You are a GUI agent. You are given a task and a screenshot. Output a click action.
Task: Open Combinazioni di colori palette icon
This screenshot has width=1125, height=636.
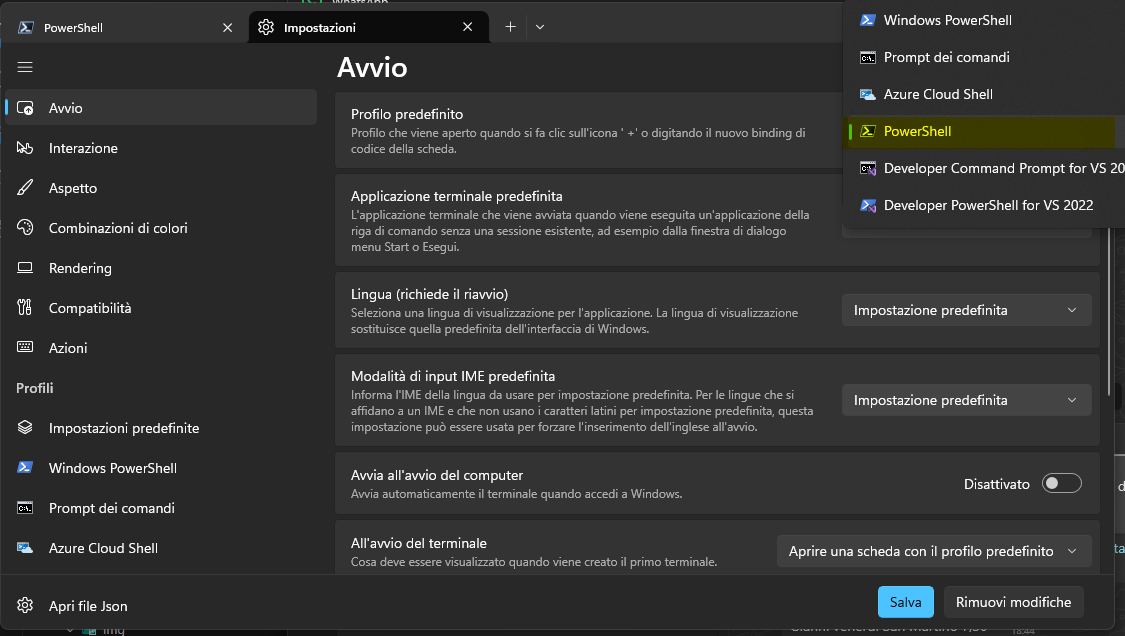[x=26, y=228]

==

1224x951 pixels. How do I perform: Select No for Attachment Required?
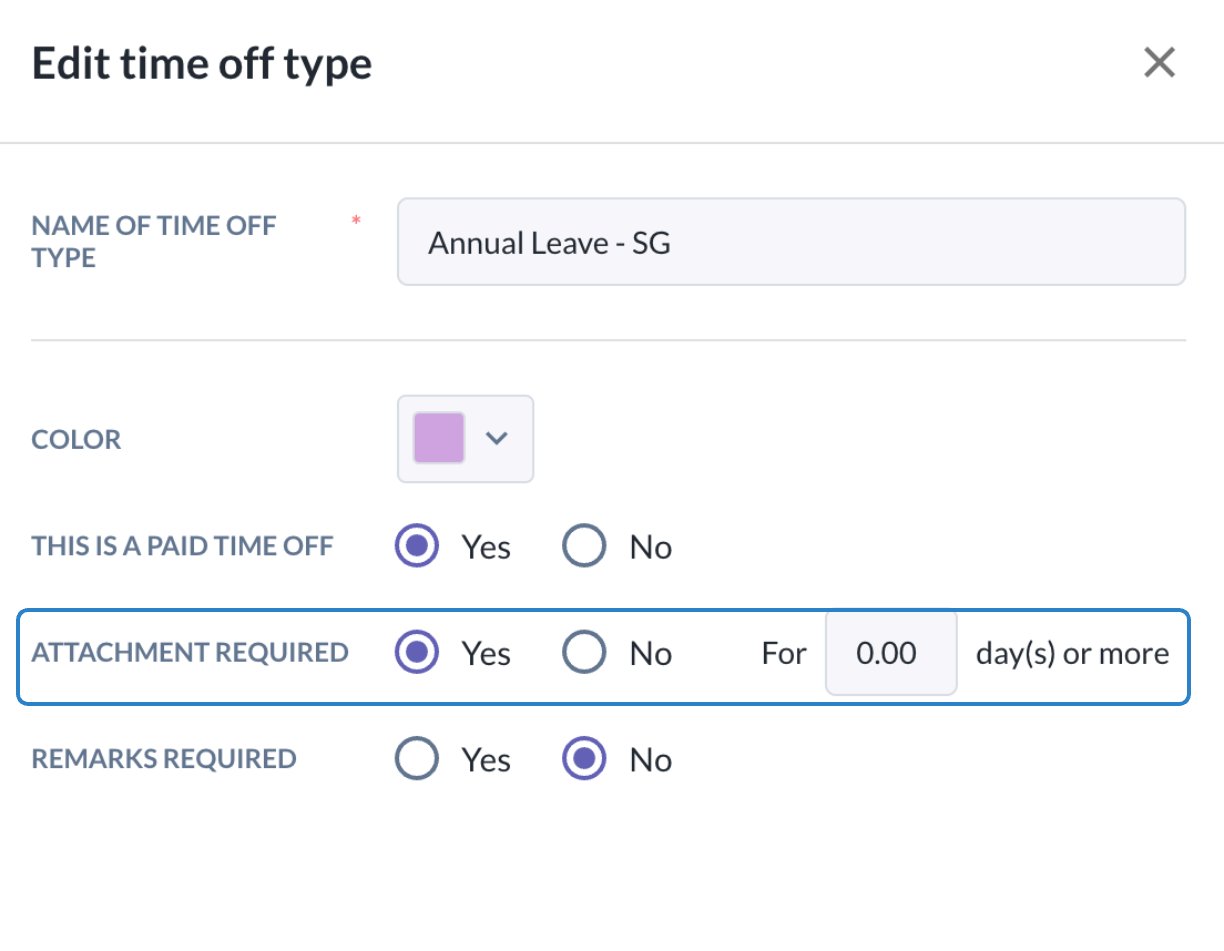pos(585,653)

* * *

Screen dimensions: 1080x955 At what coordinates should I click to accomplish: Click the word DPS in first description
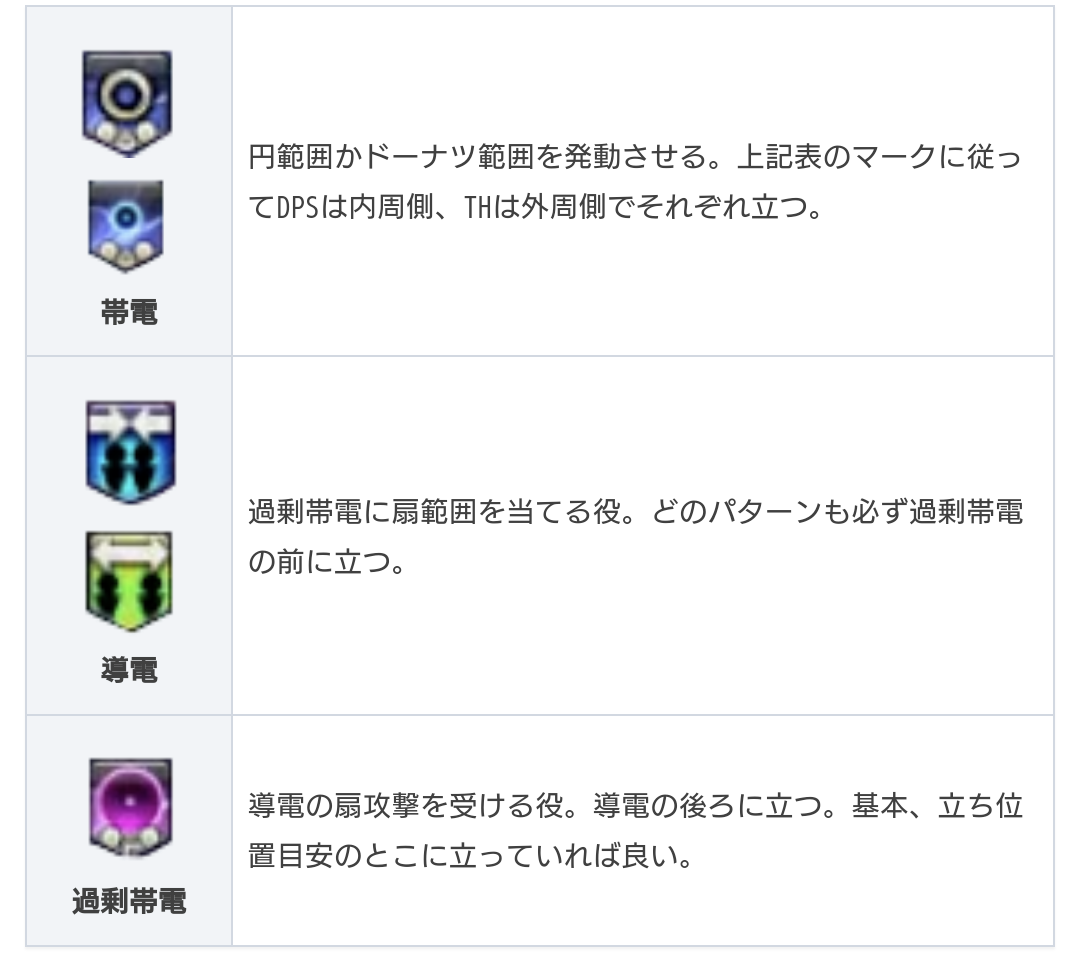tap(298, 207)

### [Aim of the task]
Retype everything from the line containing "Screen dimensions: 1080x955" down to the line containing "tap(298, 207)", leaving the pictures out.

### [Written solution]
Screen dimensions: 1080x955 At what coordinates should I click to accomplish: Click the word DPS in first description
tap(298, 207)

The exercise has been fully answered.